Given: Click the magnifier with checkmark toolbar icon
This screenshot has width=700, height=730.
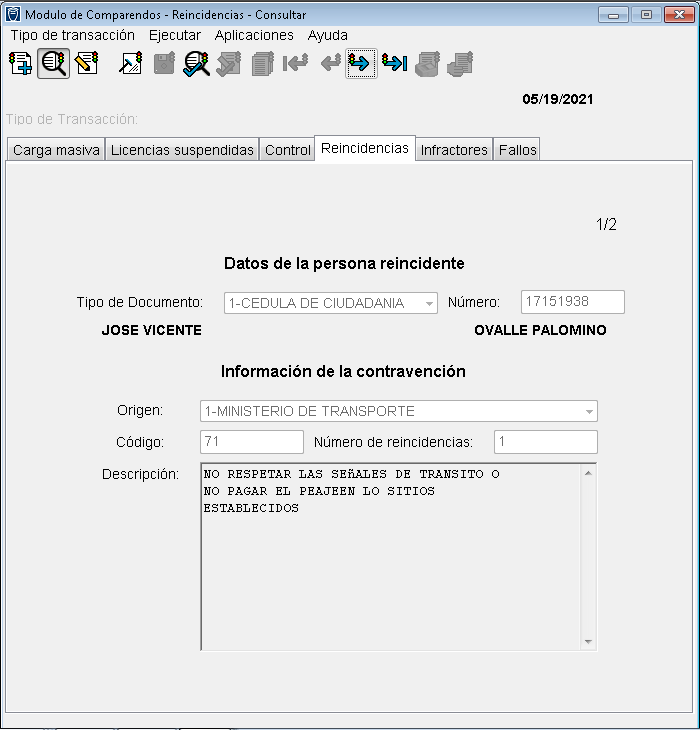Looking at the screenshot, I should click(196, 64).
· · ·
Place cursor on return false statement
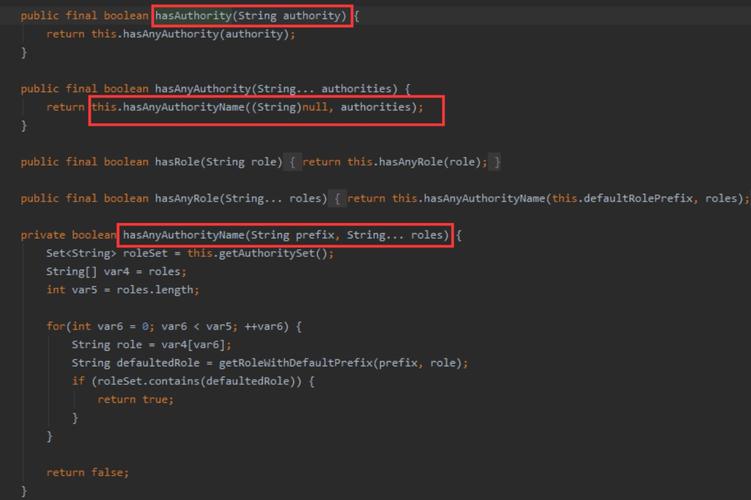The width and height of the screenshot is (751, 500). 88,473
· · ·
Directions: Rewrite the listing starting with the line that contains "Given: Click the" and going on through the line that contains "Looking at the", replacing "magnifier" with "magnifying glass" and leaving everything else unchanged. Return only those lines, and leave the pictures out.

Task result:
Given: Click the magnifying glass with checkmark toolbar icon
This screenshot has width=700, height=730.
Looking at the screenshot, I should click(196, 64).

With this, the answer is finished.